Whether it is the narrator beyond the camera (Alexandre Koberidze's voice) or an ancient coryphaeus, the style of the narration, like the fragmentation of the image, is limited to short, occasionally included comments, calm, emotionless, unperturbed, simple, and short phrases. Dialogues are also like this. They are short. Only with the necessary word explanations and maybe not even with the content. It is a statement of fact and nothing else.
And suddenly, now as always, completely unexpectedly, a new thing to say, a new problem, a new flow emerges in the narrator's text, and the sound of the film and the main message of the director's position change again. That "true" reality is starting to activate. There is a turn toward asking rhetorical questions to oneself and a piercing look at society; the question refers to ethics, responsibility, duty, what is happening in these cruel times, and how we will respond in the future. And you, right from this exciting moment, start thinking, looking for answers to the questions: What am I doing today? Am I silent? Am I making noise? Do I care? And you also start thinking about whether Alexandre Koberidze’s film is about love or only about the fact of its existence or the desire to exist? Does it end happily or not so happily? Is it an ordinary story or an extraordinary one?
If you accept this conditionality and go with the flow, you will believe that everything has happened, that it may or may not happen, and that there are no answers to this/such questions. Otherwise, everything would be a lie, something fabricated and fake. Neither modern cinema nor the modern world has ready-made schemes and frames, or ready-made and empty expectations.
Due to the intervention of the evil eye and the curse into the events, Lisa and Giorgi first lost each other and then found each other with the power of cinematic magic, but the director immediately forgot about them. He said goodbye at the crossroads and turned the course of the film once again, without them, in another direction and into another space. Everything ended with a scene of footballer children running up the steep stairs in the parallel street above, or perhaps towards the heavens to conquer the heights, who are watched by David the Builder’s statue, holding a sword and a model of the Gelati cathedral.

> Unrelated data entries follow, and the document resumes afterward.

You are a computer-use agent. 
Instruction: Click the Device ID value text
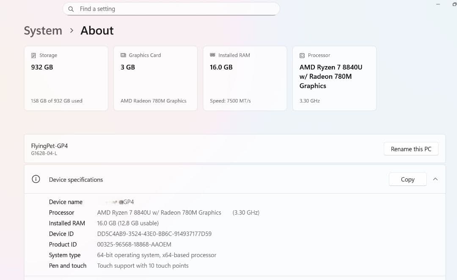click(154, 234)
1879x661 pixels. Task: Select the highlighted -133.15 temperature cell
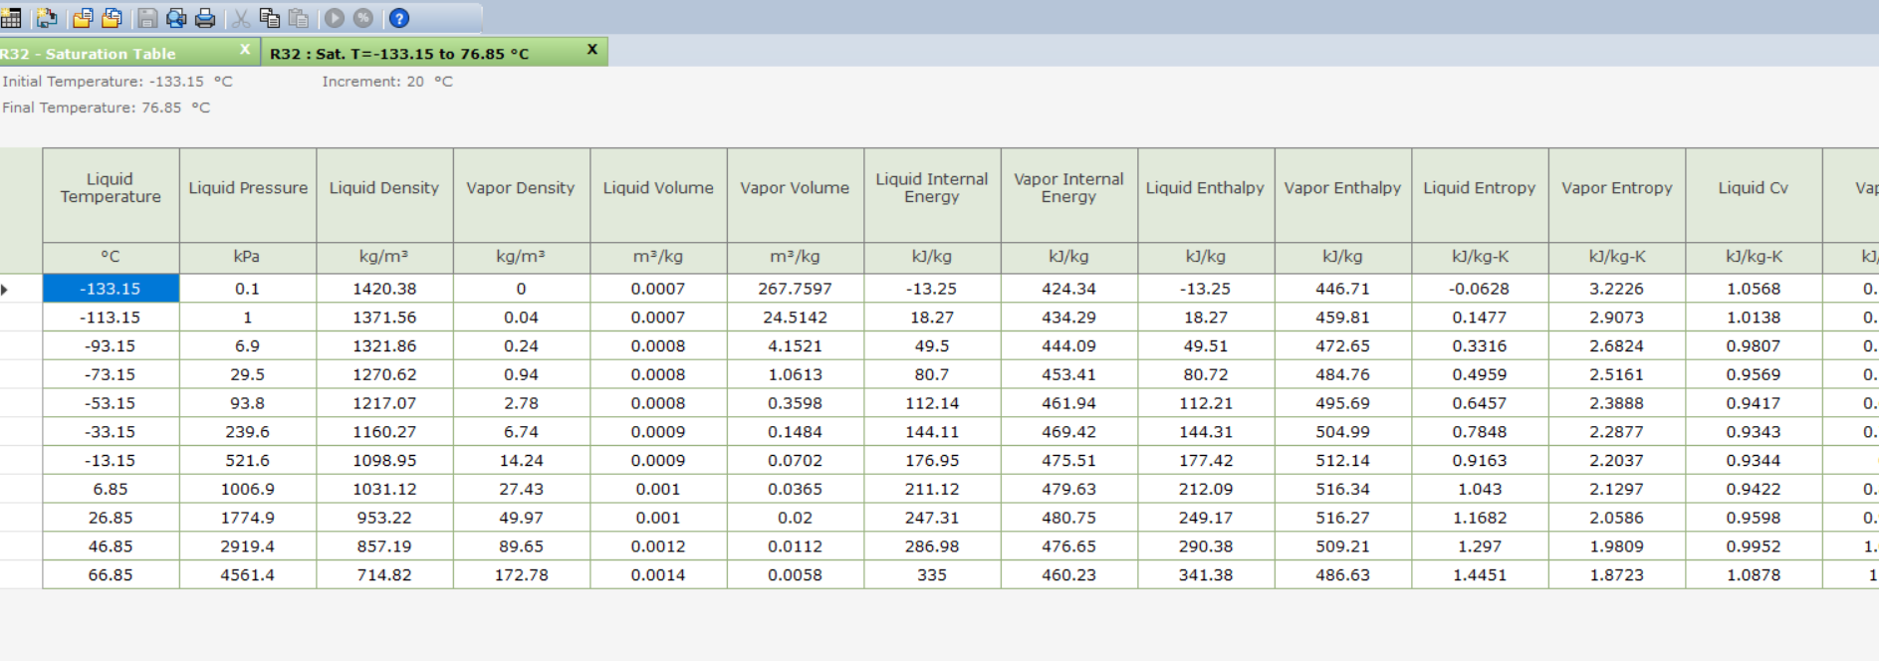(x=111, y=289)
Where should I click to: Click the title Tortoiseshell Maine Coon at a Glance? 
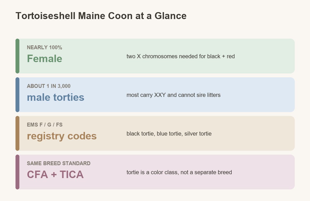pos(101,16)

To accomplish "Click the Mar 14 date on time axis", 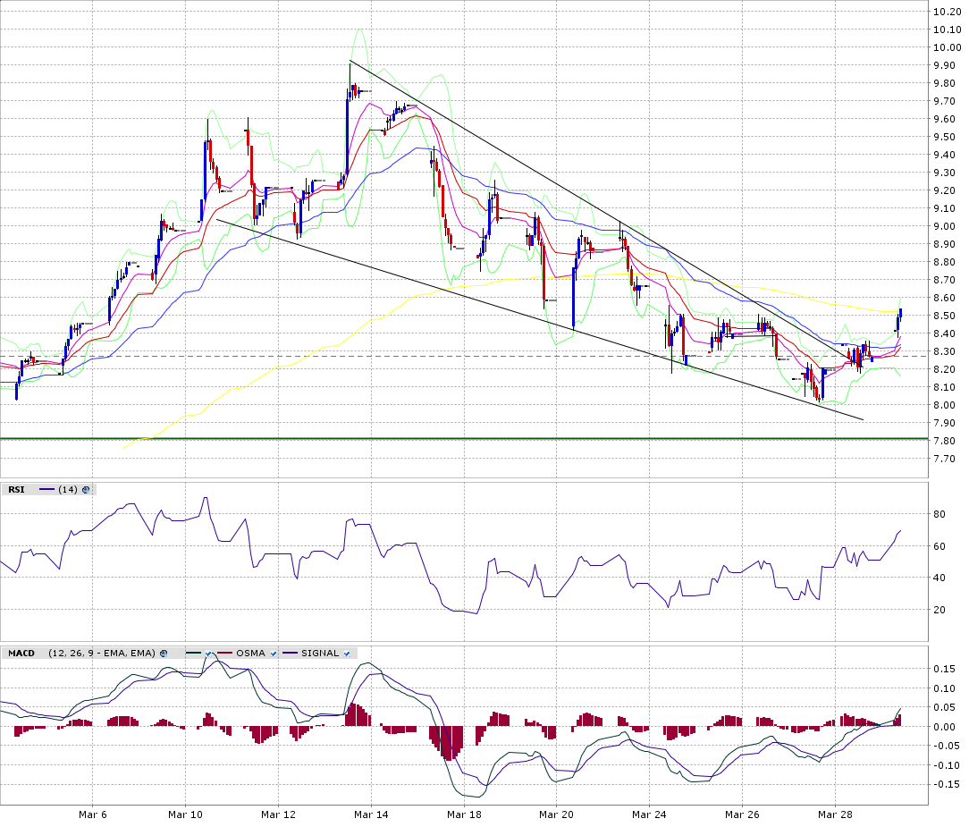I will (370, 815).
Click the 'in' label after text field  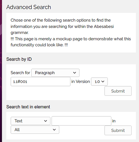114,121
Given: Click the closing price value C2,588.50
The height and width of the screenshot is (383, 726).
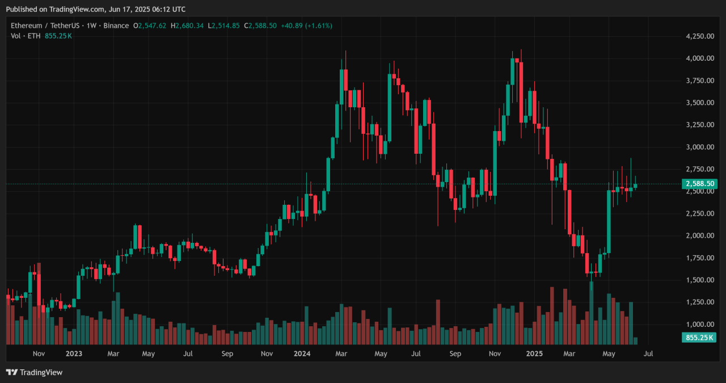Looking at the screenshot, I should coord(260,26).
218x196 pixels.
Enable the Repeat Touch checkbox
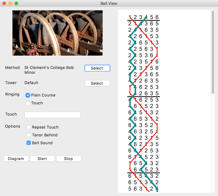point(29,127)
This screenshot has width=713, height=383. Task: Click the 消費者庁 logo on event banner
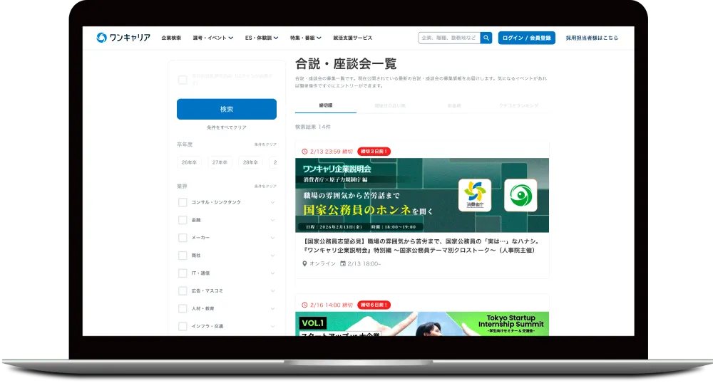tap(473, 195)
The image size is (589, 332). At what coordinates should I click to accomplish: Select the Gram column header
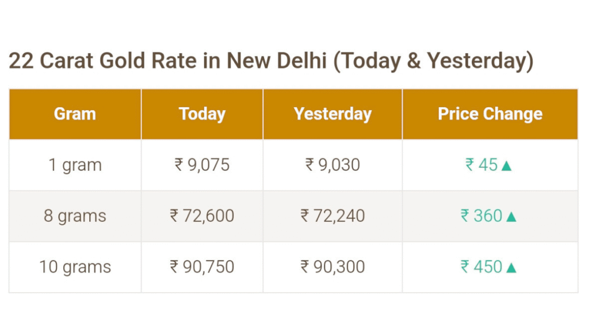point(75,114)
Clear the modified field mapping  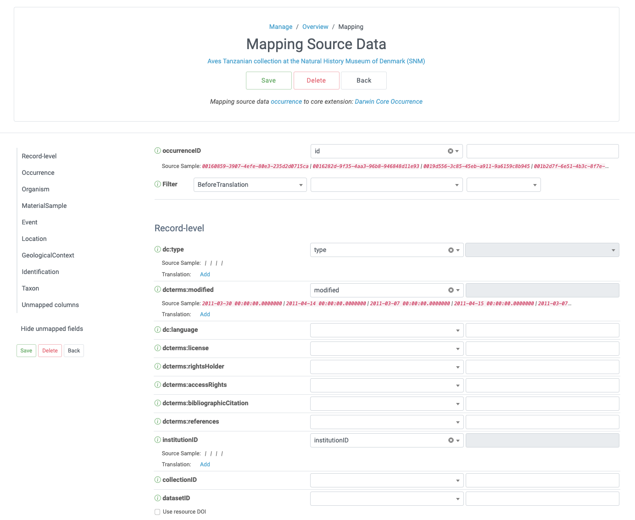tap(450, 290)
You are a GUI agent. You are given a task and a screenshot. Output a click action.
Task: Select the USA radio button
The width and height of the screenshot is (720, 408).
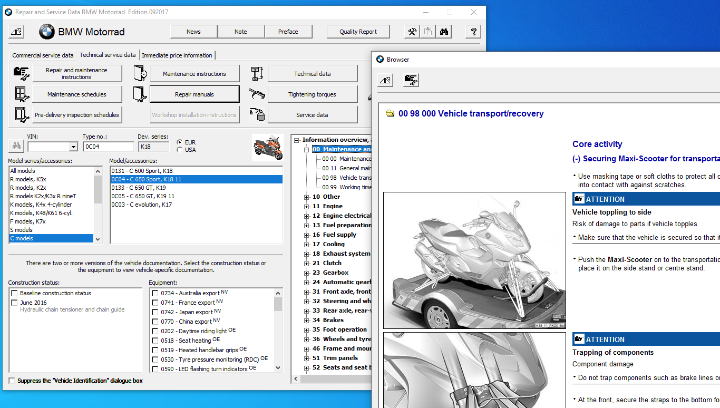point(180,150)
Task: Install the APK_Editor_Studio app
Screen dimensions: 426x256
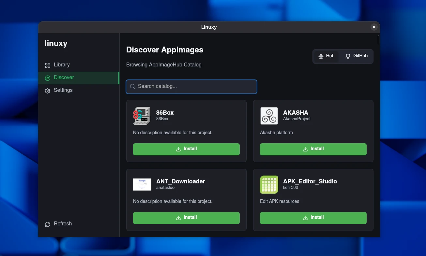Action: click(x=313, y=218)
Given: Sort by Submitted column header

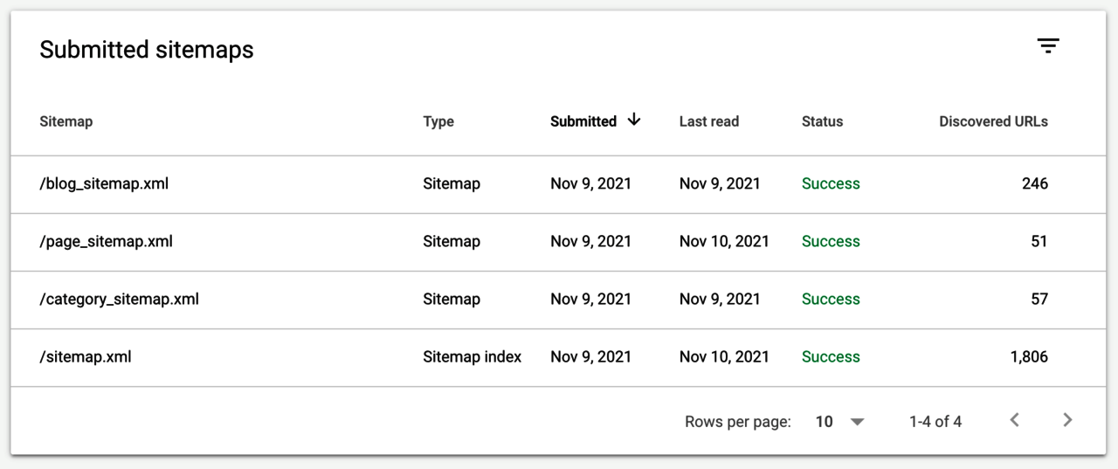Looking at the screenshot, I should coord(583,121).
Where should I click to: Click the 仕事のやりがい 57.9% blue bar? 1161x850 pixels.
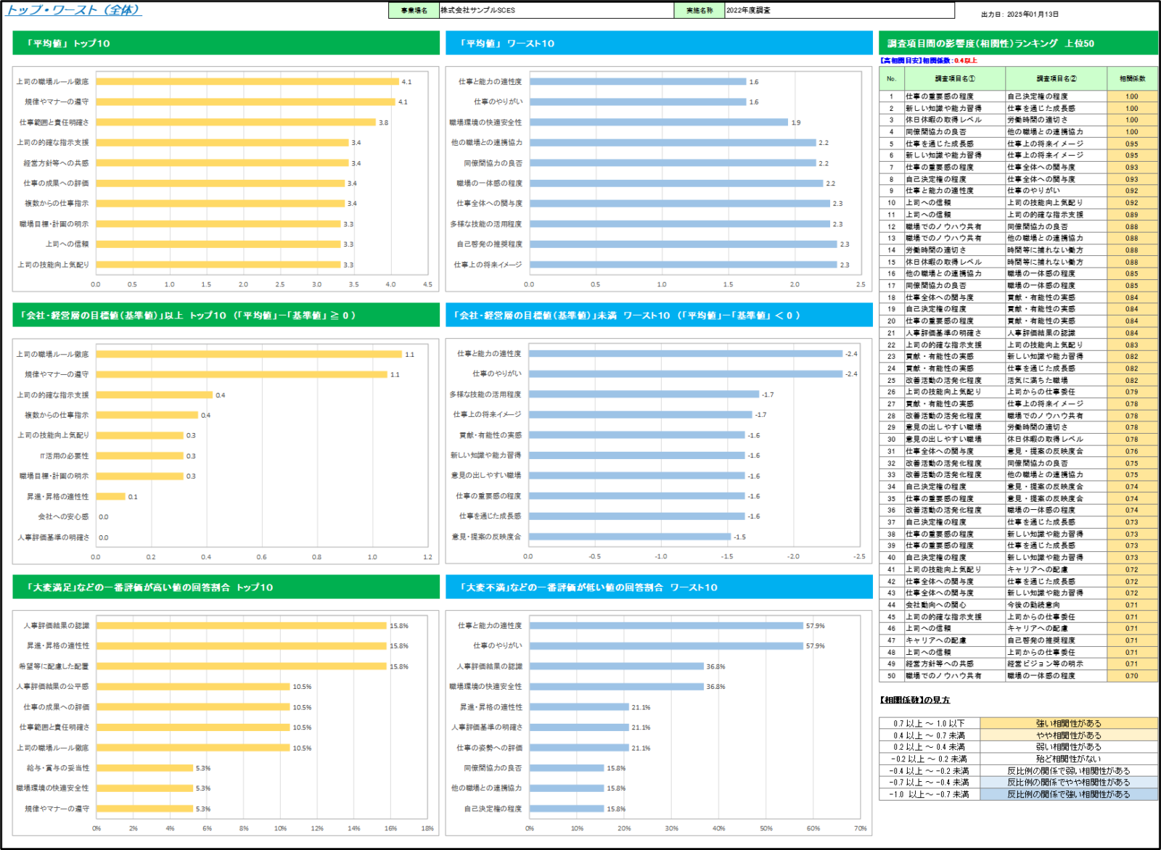pos(666,645)
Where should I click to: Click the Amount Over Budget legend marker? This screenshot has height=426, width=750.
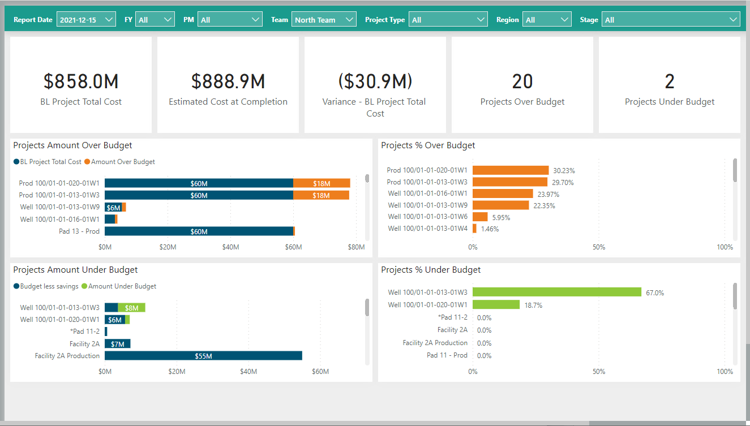(x=88, y=162)
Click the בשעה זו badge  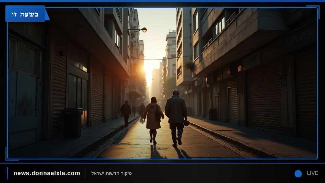[25, 14]
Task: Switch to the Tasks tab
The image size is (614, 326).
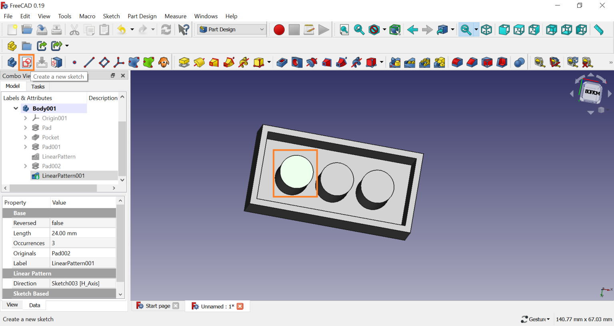Action: 38,86
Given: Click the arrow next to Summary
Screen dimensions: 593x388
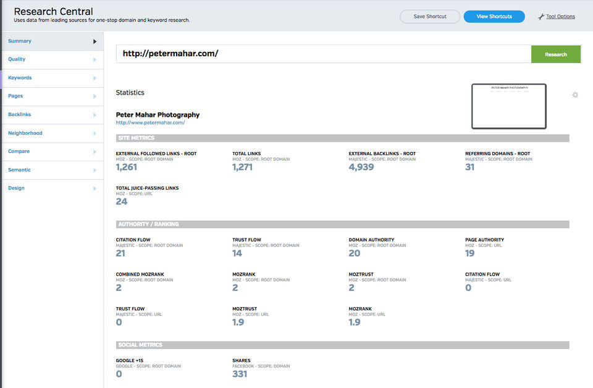Looking at the screenshot, I should [x=95, y=41].
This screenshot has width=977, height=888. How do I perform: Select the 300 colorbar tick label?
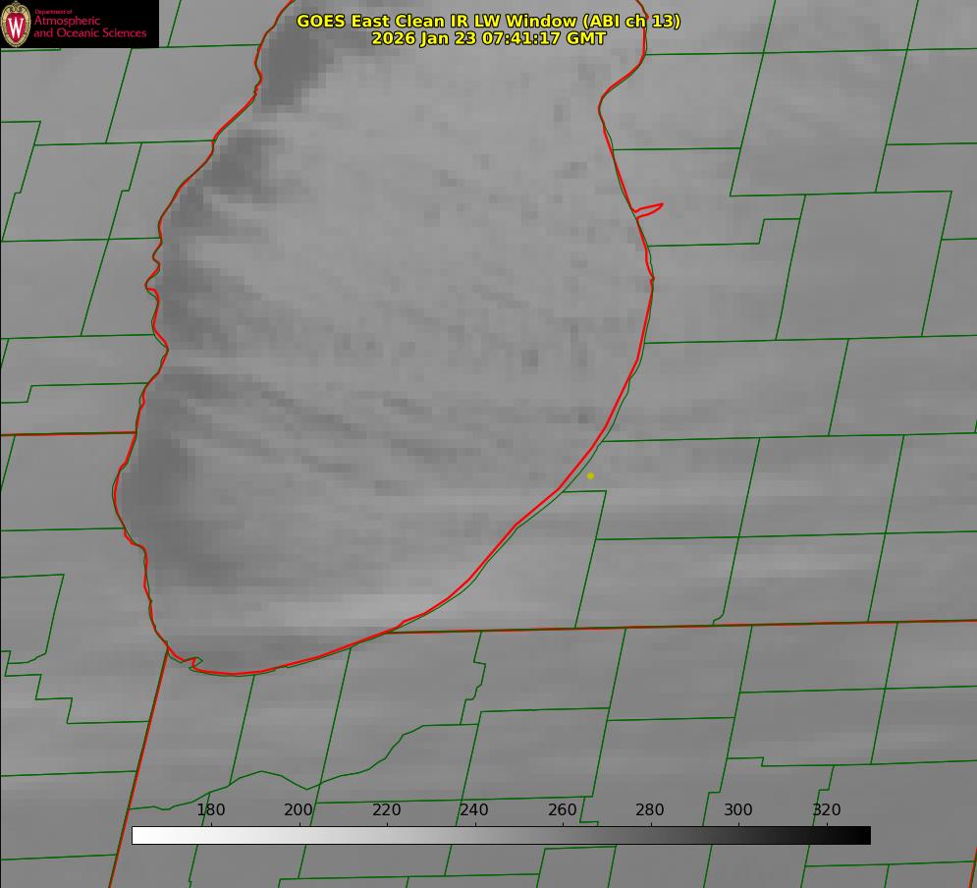click(738, 810)
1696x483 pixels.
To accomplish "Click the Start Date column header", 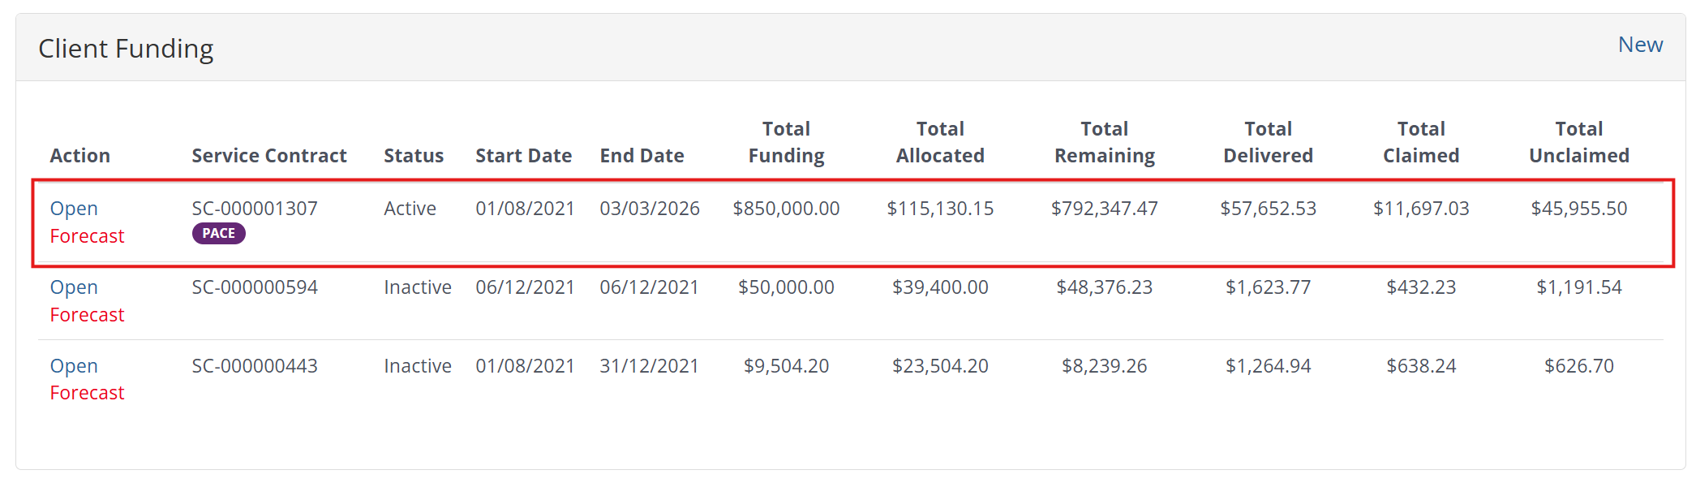I will [523, 156].
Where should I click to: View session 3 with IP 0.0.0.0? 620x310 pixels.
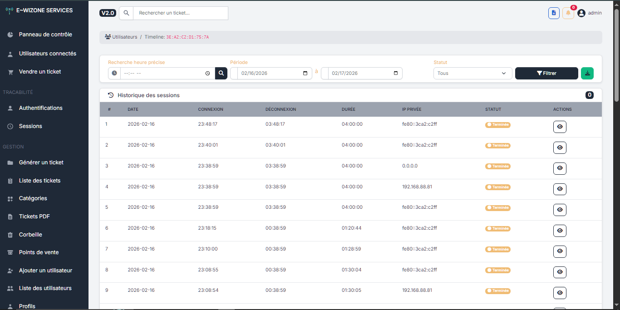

The sky is full of imprints of our lives, full of reflections. Some people don't look at the sky at all; others can't or don't notice anything in it. If we look even for a second, we will see ourselves, many other people, and our own lives. We will find and feel a lot. The sky always and everywhere watches us and sees us.
"There is one particular movement of air in Kutaisi: it is not the wind anymore, but it is not the breeze yet. It smells like glycerin; it's warm; it's empty; it's too polite. If it were up to me, I would name her Liziko Gabunia and enroll her in the Faculty of French Language at Kutaisi Pedagogical Institute. And without exams. I tipped my hat to the wind; she walked past me, pretending she didn't recognize me; she played with her earring on the corner of the street; and still, she glanced at me and disappeared." Rezo Gabriadze.